EXERCISE:
Consider the data that follows and state how many lines contain the string "size", using the number alone.

RECORDS:
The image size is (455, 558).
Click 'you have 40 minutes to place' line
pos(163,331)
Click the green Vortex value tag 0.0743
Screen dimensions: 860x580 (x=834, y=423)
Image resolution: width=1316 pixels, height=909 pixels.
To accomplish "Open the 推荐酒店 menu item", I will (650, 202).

--

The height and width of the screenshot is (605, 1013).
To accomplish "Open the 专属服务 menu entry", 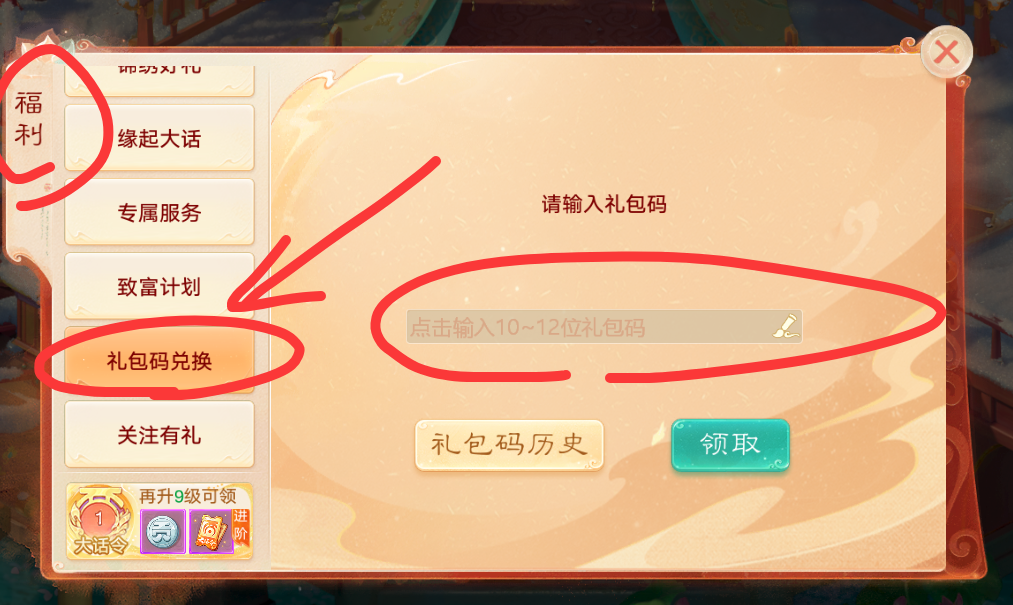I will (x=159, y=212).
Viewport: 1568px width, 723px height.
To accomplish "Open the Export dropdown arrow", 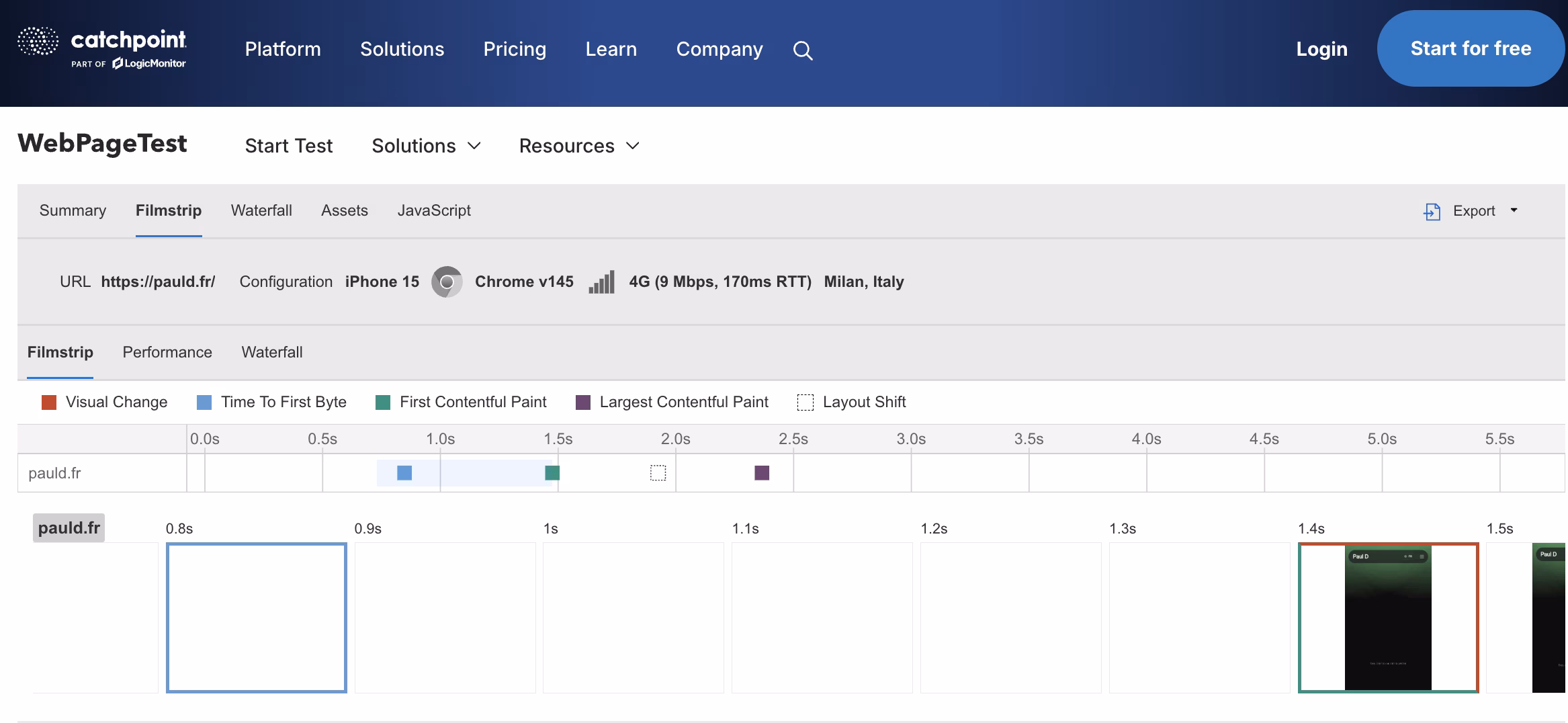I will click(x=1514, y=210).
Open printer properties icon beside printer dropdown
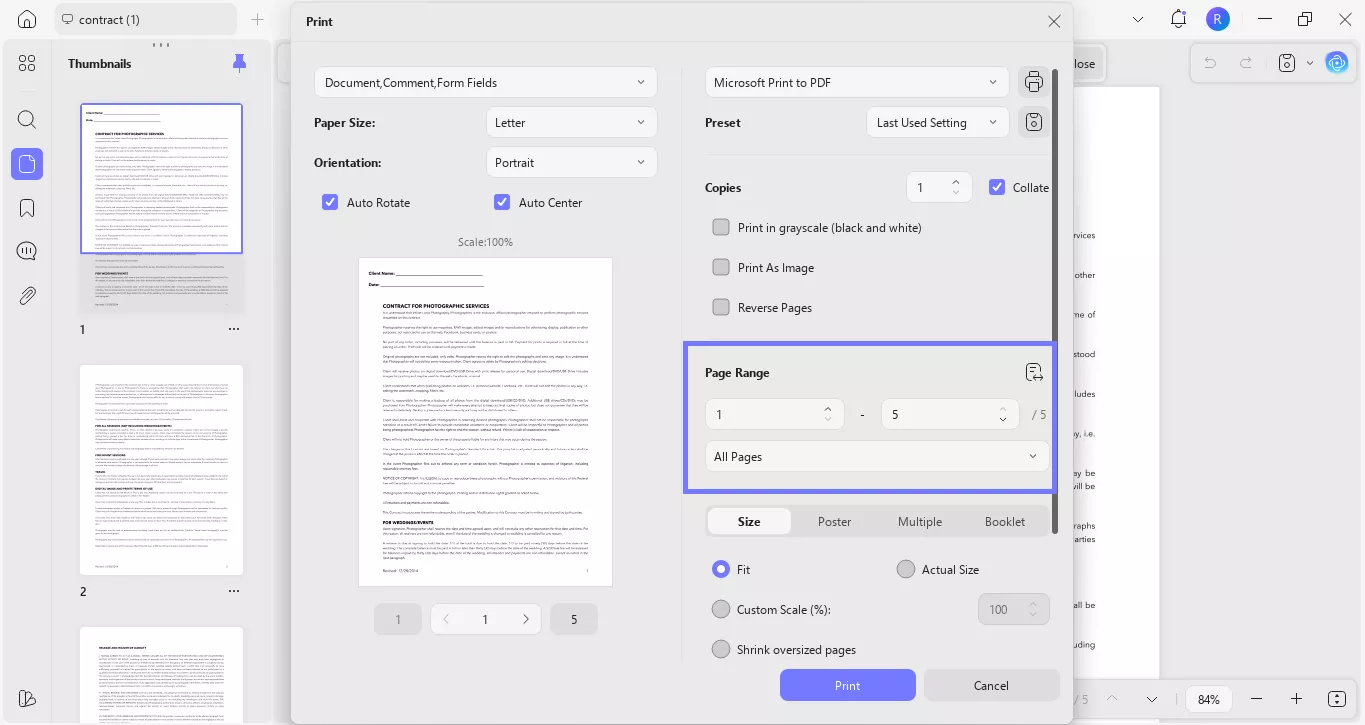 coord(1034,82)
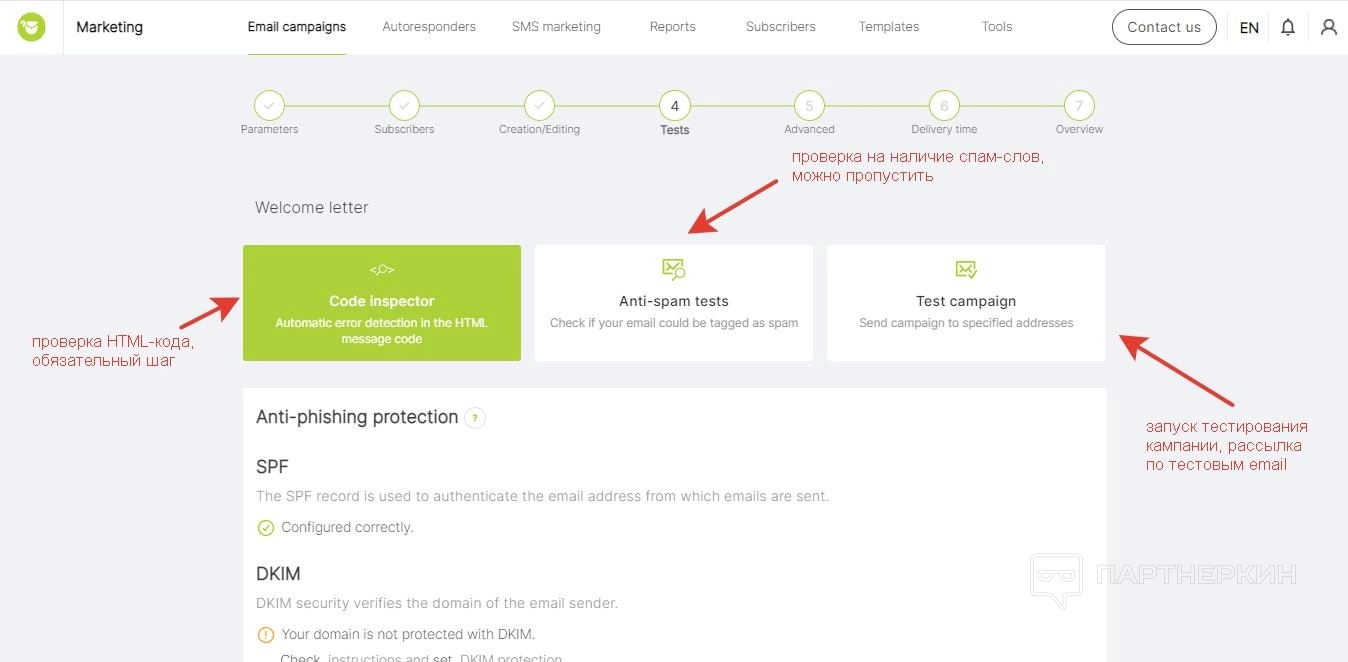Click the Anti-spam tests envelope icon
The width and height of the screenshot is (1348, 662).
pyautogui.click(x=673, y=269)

==

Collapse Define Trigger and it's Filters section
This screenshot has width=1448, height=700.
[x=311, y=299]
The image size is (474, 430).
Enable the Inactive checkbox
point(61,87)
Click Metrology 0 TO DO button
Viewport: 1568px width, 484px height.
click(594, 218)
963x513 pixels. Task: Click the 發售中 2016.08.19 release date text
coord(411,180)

RESPONSE:
2